January, par Dominique Cornet

Dans mon enfance, dire la maison, c’était nommer la pièce à vivre, la seule durablement chauffée au long de l’année, qui servait de cuisine où ma mère officiait, et de salle à manger. Toute la vie y était concentrée. Son âme en était la grande cheminée picarde où trônait une cuisinière en fonte carrelée de faïences flammées, sous laquelle se réfugiaient de nombreux chats indifférents à la chaleur, et une petite chienne, une ratière. Au-dessus une planche horizontale – le jeu – courait sur toute la longueur, support de tout un bric-à-brac de chandeliers, lampes électriques, pots en faïence blanc et bleu rangés par taille, et d’objets qui m’étaient confisqués. Y était disposée une série d’assiettes – du moins ce qui en restait – représentant les mois de l’année. Une sorte d’almanach visuel. Il ne m’en reste qu’une: January. Elle trône encore sur la traite picarde dont j’ai hérité. Une bergère éventée, s’accrochant à un bâton trop grand, rêve : derrière elle, un corps alangui, en demi-teinte, suggère l’aspiration à quelque volupté lascive. À peine née, l’année s’arrête donc. Temps précocement suspendu. Je ne l’ai jamais connue complète cette série d’assiettes ornant le jeu de notre cheminée picarde : tout enfant déjà, ses saisons étaient clairsemées. Combien en ai-je cassé au grand dam de ma mère avec mes balles en mousse ? (J’ai toujours été maladroit.) Trois, quatre, sans doute plus. Parfois elle était indulgente, simplement triste. Parfois la taloche tombait : Ça t’apprendra…

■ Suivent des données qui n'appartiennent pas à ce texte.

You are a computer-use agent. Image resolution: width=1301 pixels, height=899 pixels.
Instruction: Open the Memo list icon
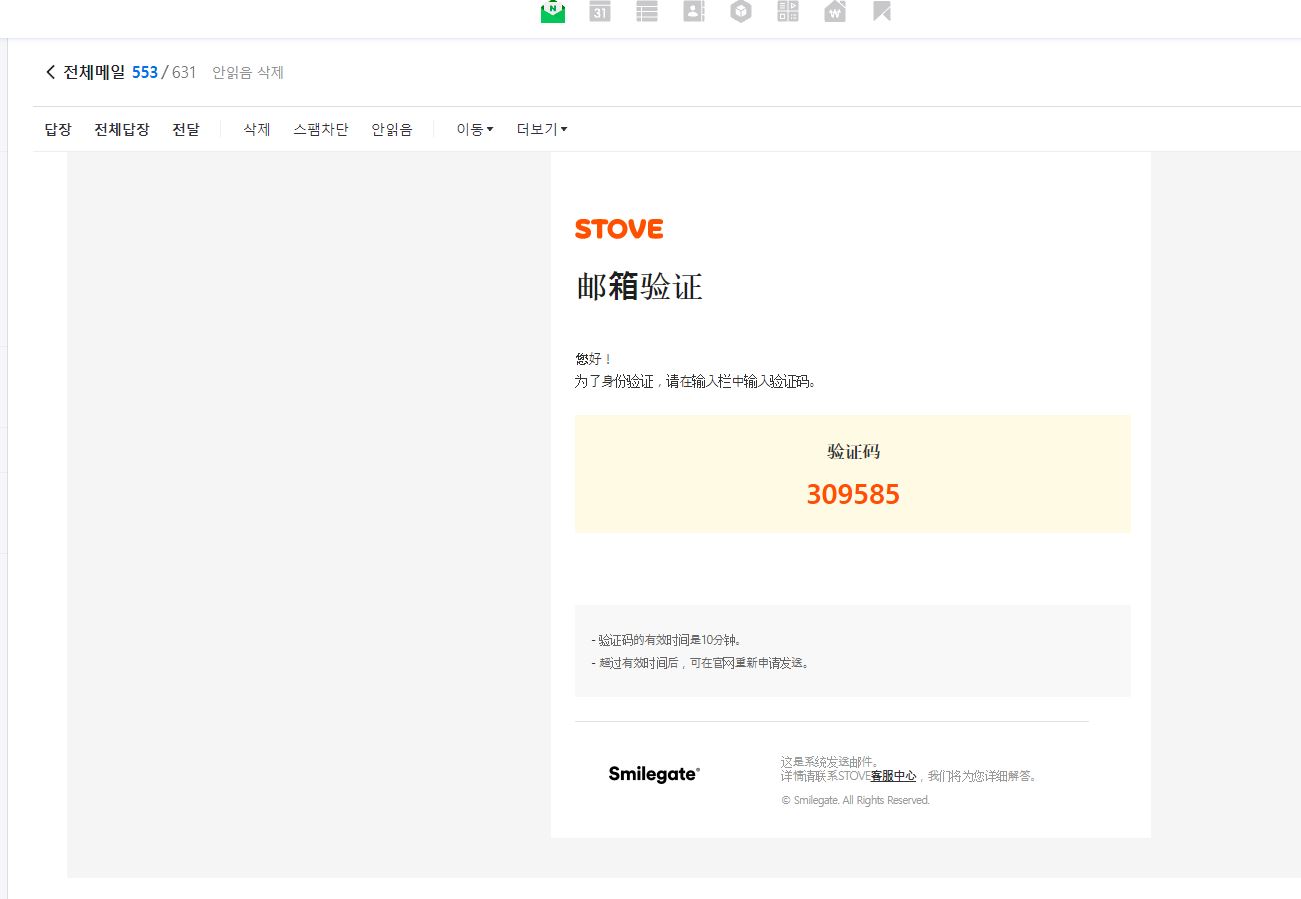click(647, 11)
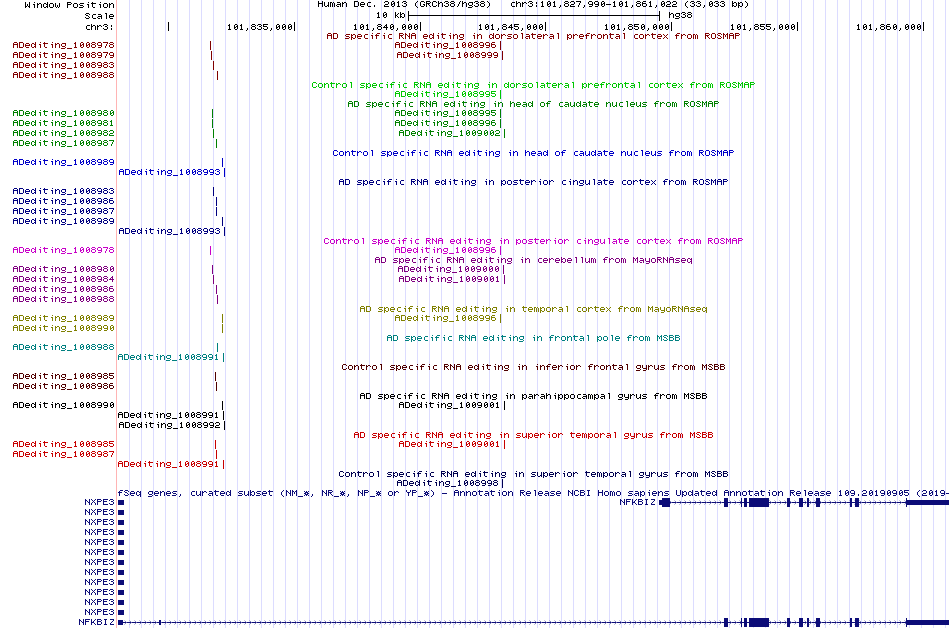Open the RefSeq genes curated subset track title
The image size is (950, 628).
coord(533,494)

Des Benameur que j’ai lus, j’avoue une tendresse particulière pour Laver les ombres. J’ai aussi été particulièrement sensible aux Demeurées, et peut-être plus encore à Ça t’apprendra à vivre. L’enfance, toujours. Oui, c’est mon préféré, et pourtant ce roman me met mal à l’aise. Il est écrit pour cela je crois : nous mettre mal à l’aise. Nous sommes cette petite fille et nous sommes ce père, ce frère, cette sœur, le monde gris qu’elle observe, écoute, juge. Qui la blesse, la heurte. Nous sommes cette mère faussement présente et nous sommes l’attente, la quête. Aime-moi autrement, dit la petite fille, aime-moi vraiment, regarde-moi comme je suis. Et surtout cesse de mentir. Cessez tous de mentir. Quelle étrange dualité que cet enfant toujours lové en nous, brûlant de fièvre, de solitude, et l’adulte que nous sommes devenu. Écrire ! Écrire comme une nécessité. Faux journal de la petite fille, Fausses mémoires !

J’ai froid, aussi froid que la petite bergère éventée de January.